◆ **Work to complete**:
Go through the data and retrieve each line that includes the string "Task".

◆ **Extracted data**:
Start of Block
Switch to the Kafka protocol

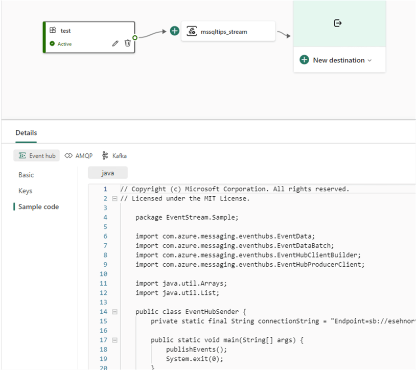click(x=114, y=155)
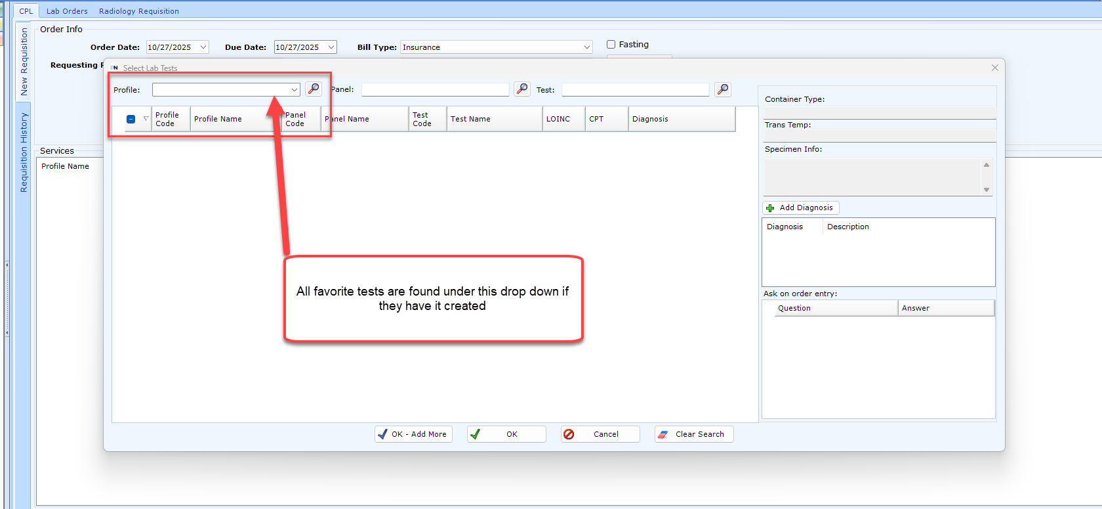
End of Block
Start of Block
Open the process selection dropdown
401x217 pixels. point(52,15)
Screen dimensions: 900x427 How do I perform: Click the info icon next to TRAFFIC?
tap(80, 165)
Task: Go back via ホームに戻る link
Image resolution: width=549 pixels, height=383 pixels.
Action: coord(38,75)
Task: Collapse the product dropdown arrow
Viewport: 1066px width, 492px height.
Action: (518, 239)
End of Block
◆ **Answer below**:
Task: Go back via ホームに戻る link
Task: Collapse the product dropdown arrow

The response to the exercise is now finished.